En la Plaza Próspero Molina se bailó de principio a fin en una nueva edición de la Noche del Cosquín Cuarteto. Bajo el cielo abierto y sobre el mítico escenario Atahualpa Yupanqui, el ritmo cordobés fue protagonista absoluto de una jornada que celebró la identidad, la emoción y y la potencia de una nueva camada de artistas que no sólo renueva el género, sino que lo proyecta hacia el futuro.
En ese pulso encendido, los artistas del sello Almenara brillaron con luz propia, consolidando su lugar como uno de los grandes referentes del cuarteto actual. Ulises Bueno encabezó una noche inolvidable, desplegando carisma y un repertorio que hizo cantar y bailar a miles de personas. La frescura de Desakta2, el talento y la fuerza escénica de Valentina Márquez, la energía arrolladora de Magui Olave y la entrega total de Simón Aguirre completaron un recorrido artístico intenso y emotivo. Una constelación de talentos que, uno tras otro, fue construyendo una narrativa musical intensa, emotiva y profundamente popular.

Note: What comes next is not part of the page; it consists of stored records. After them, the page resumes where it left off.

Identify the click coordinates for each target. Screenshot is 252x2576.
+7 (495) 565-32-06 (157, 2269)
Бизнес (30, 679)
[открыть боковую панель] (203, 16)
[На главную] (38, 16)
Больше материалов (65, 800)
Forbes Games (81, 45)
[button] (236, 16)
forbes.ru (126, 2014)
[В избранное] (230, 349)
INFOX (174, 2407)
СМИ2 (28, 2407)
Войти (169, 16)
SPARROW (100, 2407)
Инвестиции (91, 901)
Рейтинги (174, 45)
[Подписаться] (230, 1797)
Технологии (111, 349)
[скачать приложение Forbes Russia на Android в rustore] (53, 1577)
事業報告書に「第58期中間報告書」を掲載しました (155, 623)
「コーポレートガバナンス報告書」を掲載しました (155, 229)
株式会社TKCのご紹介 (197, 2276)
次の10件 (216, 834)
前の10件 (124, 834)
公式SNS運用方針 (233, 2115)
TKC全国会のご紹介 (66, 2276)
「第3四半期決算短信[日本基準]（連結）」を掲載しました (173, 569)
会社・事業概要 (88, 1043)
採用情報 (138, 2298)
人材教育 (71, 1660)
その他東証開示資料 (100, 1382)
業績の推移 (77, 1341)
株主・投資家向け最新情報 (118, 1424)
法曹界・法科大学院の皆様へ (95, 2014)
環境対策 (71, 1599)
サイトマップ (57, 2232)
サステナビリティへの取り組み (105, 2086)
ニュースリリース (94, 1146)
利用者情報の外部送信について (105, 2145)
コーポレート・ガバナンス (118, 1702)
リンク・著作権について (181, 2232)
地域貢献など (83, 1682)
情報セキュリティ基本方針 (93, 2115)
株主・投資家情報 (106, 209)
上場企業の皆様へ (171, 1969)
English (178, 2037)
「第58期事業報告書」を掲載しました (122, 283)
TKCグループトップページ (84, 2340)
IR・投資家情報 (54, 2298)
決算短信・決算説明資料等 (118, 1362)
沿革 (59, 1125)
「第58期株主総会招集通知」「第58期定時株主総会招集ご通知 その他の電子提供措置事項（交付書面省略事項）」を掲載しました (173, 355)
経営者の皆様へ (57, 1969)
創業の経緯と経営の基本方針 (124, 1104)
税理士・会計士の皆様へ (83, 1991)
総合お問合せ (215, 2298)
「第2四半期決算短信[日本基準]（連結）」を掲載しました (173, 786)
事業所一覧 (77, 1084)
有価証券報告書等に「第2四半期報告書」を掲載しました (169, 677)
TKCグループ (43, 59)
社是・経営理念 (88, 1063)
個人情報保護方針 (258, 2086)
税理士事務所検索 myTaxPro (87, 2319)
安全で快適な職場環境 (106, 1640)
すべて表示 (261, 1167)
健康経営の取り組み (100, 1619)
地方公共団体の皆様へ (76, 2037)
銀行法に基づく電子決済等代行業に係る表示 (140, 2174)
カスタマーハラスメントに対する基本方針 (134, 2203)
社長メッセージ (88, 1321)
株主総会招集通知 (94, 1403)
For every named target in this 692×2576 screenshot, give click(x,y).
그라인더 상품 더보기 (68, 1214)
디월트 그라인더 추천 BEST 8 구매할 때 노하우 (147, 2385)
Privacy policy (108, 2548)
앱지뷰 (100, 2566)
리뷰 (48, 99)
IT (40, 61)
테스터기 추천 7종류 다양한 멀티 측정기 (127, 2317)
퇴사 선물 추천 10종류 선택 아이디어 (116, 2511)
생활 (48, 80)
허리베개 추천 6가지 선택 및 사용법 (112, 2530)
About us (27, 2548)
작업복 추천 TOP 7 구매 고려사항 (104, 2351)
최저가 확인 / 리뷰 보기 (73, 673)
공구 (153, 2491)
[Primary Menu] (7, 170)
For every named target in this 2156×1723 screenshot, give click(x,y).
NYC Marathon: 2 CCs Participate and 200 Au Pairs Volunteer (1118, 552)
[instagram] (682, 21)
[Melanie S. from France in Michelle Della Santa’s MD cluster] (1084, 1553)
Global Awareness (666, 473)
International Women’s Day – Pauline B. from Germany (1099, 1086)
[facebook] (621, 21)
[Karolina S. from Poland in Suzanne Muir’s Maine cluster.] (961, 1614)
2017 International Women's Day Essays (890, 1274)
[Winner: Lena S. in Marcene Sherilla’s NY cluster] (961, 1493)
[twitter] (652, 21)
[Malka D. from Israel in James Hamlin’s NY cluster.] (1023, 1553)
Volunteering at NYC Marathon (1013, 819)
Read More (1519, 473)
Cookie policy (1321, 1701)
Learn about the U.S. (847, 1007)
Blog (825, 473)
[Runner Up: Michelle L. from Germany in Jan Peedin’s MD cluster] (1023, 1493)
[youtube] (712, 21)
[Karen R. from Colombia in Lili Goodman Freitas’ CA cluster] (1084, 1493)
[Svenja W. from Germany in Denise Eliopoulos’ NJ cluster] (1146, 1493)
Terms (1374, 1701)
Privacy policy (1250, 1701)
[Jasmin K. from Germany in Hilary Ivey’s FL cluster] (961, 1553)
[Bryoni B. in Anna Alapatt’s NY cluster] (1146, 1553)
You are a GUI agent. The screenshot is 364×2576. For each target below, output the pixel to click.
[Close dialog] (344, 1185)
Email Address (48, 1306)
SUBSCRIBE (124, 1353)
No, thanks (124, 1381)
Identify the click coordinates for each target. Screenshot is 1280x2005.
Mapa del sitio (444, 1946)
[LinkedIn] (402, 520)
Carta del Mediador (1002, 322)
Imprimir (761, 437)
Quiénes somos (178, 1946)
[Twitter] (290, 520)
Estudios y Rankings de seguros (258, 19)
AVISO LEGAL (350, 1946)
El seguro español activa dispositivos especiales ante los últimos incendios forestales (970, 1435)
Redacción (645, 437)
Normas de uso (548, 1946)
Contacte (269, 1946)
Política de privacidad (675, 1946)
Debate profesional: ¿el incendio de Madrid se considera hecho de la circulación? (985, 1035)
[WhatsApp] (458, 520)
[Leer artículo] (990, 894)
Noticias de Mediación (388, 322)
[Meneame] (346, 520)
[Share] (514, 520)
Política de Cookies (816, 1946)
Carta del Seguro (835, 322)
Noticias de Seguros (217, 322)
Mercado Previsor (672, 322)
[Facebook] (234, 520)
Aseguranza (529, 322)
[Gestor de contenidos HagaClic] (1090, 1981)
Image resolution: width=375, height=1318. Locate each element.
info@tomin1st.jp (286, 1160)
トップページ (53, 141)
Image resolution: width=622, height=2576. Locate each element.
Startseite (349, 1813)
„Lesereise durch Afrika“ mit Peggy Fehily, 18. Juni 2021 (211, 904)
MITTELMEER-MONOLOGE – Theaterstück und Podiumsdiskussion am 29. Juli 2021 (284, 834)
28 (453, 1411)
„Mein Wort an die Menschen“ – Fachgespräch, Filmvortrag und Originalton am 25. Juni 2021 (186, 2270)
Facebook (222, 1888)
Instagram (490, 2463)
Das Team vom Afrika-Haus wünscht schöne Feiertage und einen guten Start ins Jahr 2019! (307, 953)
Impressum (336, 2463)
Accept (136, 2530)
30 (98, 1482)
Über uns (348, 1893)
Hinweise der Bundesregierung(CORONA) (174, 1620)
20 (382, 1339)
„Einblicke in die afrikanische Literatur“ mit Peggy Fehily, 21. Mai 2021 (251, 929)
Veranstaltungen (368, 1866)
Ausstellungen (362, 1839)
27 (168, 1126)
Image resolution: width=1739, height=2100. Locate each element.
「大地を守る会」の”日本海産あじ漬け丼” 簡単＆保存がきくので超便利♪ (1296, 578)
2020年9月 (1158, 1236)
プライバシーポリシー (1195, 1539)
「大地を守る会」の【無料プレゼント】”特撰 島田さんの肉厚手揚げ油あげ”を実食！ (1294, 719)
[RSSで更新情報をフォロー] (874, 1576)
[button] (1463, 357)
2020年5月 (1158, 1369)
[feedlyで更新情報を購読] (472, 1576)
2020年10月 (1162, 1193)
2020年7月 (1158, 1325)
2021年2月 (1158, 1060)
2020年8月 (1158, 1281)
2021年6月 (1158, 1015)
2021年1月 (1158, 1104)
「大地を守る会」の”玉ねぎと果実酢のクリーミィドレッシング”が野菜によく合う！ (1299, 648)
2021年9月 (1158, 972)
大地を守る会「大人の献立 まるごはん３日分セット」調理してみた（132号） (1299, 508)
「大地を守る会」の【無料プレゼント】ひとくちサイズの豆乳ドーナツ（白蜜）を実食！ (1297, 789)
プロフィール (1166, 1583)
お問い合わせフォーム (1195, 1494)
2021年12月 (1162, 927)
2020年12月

Cada show fue un capítulo dentro de una misma historia: la de un género vivo, en permanente transformación, que dialoga con nuevas generaciones sin perder su raíz. En ese cruce entre tradición y presente, Almenara reafirmó su identidad como un sello que impulsa talento, construye escena y proyecta futuro.
La Noche del Cosquín Cuarteto dejó una certeza: el cuarteto sigue latiendo con fuerza, y la nueva generación ya está marcando su propio camino.